FORTRAN compilers often worked by dedicating certain statically allocated RAM locations near a function's machine code for the arguments, return value, and return address for that function. So a function call involved writing to those locations and then performing a branch instruction (not a CALL). This worked absolutely fine if you didn't need recursion. The real benefit of a stack is to support recursion.

summa_tech 9 hours ago

> Look at a modern CPU die. See those frame pointer registers? That stack management hardware? That’s real estate. Silicon. Transistor budget.

You don't. What you see is caches, lots of caches. Huge vector register files. Massive TLBs.

Get real - learn something about modern chips and stop fighting 1980s battles.

burnt-resistor 3 hours ago

This. They're shouting at the sky from whatever squirrels are running around their brains without understanding anything about real CPUs. It's somewhere between a shitpost and AI slop. They offered no better alternative except to bitch about how "imperfect" things are that work. I'd like to see their FOSHW RTL design, test bench, and formal verification for a green field multicore, pipelined, superscalar, SIMD RISC design competitive to RISC-V RV64GC or Arm 64.

wrs 8 hours ago

Given this is rewinding to the 1970s, I expected a mention of CSP [0], or Transputers [1], or systolic arrays [2], or Connection Machines [3], or... The history wasn't quite as one-dimensional as this makes it seem.

[0] https://en.wikipedia.org/wiki/Communicating_sequential_proce...

[1] https://en.wikipedia.org/wiki/Transputer

[2] https://en.wikipedia.org/wiki/Systolic_array

[3] https://en.wikipedia.org/wiki/Connection_Machine

lukeh 4 hours ago

XMOS still very much alive. But CSP comes with its own set of challenges which ironically have force one back to using shared memory.

mrheosuper 8 hours ago

>Pong had no software. Zero. It was built entirely from hardware logic chips - flip-flops, counters, comparators. Massively parallel.

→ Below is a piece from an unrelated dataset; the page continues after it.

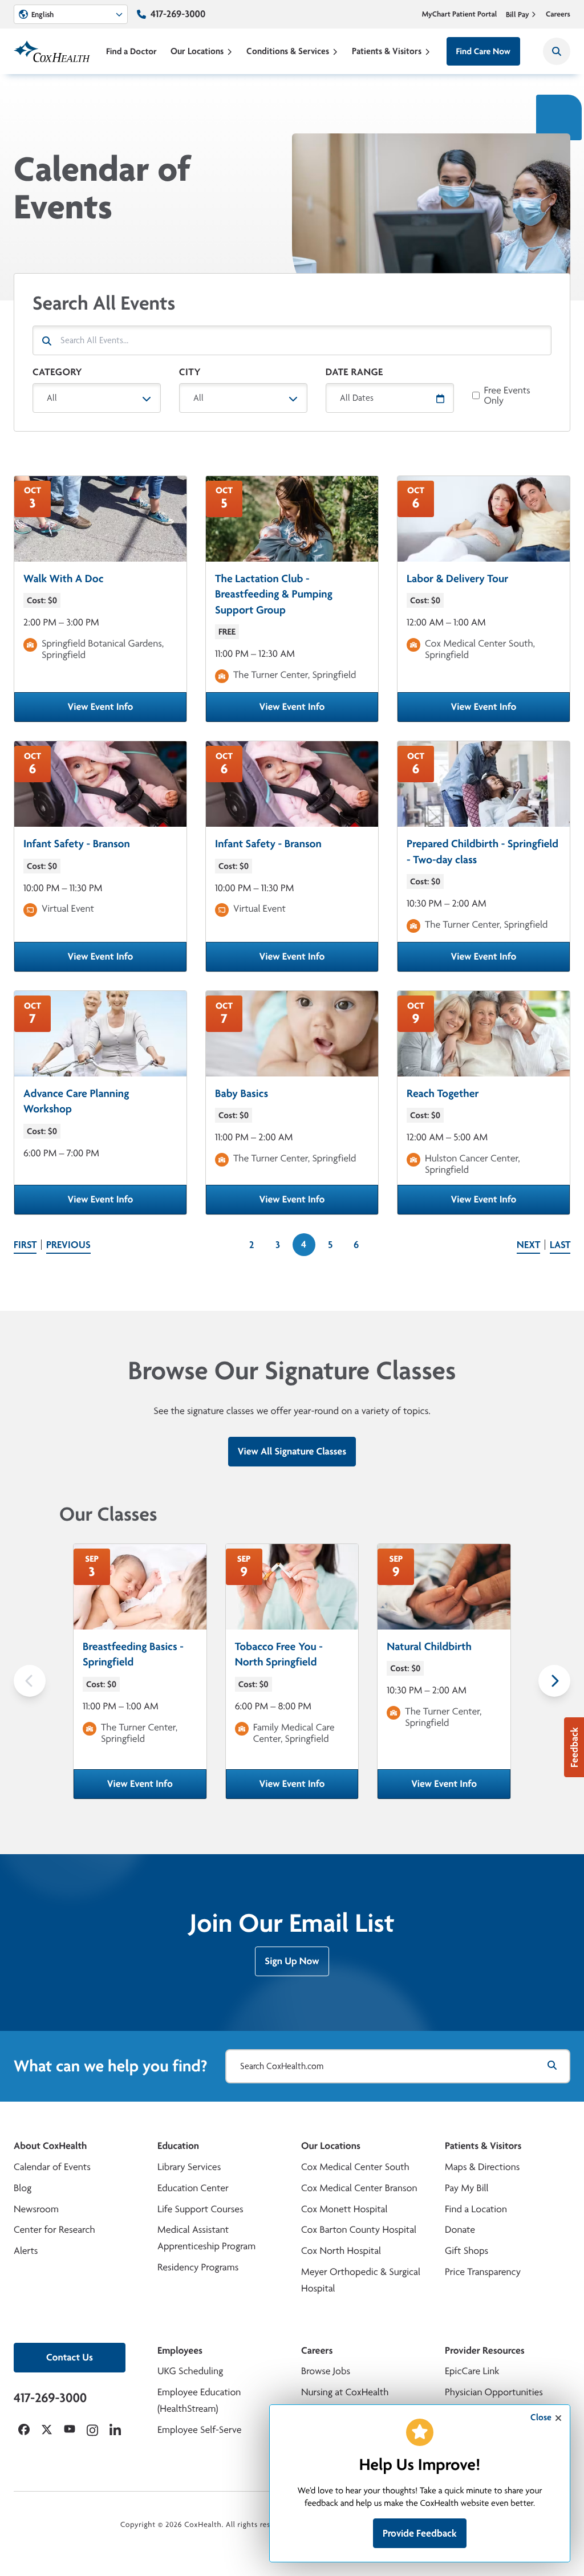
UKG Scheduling (190, 2371)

And that is what FPGA for.

This strikes me the author lack of hardware knowledge but still try to write a post about hardware.

mcdeltat an hour ago

Would some message passing hardware actually be "better" in terms of performance, efficiency, and ease of construction? I thought moving data between hardware subsystems is generally pretty expensive (e.g. atomic memory instructions, there's a significant performance penalty).

Disclaimer that I'm not a hardware engineer though.

bibanez 10 hours ago

You see innovation in this space a lot in research. For example, Dalorex [1] or Azul [2] for operations on sparse matrices. Currently a more general version of Azul is being developed at MIT with support for arbitrary matrix/graph algorithms with reconfigurable logic.

[1] https://ieeexplore.ieee.org/document/10071089 [2] https://ieeexplore.ieee.org/document/10764548

Animats 9 hours ago

If you disallow recursion, or put an upper bound on recursion depth, you can statically allocate all "stack based" objects at compile time. Modula I did this, allowing multithreading on machines which did not have enough memory to allow stack growth. Statically analyzing worst case stack depth is still a thing in real time control.

Not clear that this would speed things up much today.

Panzerschrek 6 hours ago

It's too constrained to statically-analyze the whole program to determine required stack size. You can't have calls via function pointers (even virtual calls), can't call thirdparty code without sources available, can't call any code from a shared library (since analyzing it is impossible). This may work only in very constrained environments, like in embedded world.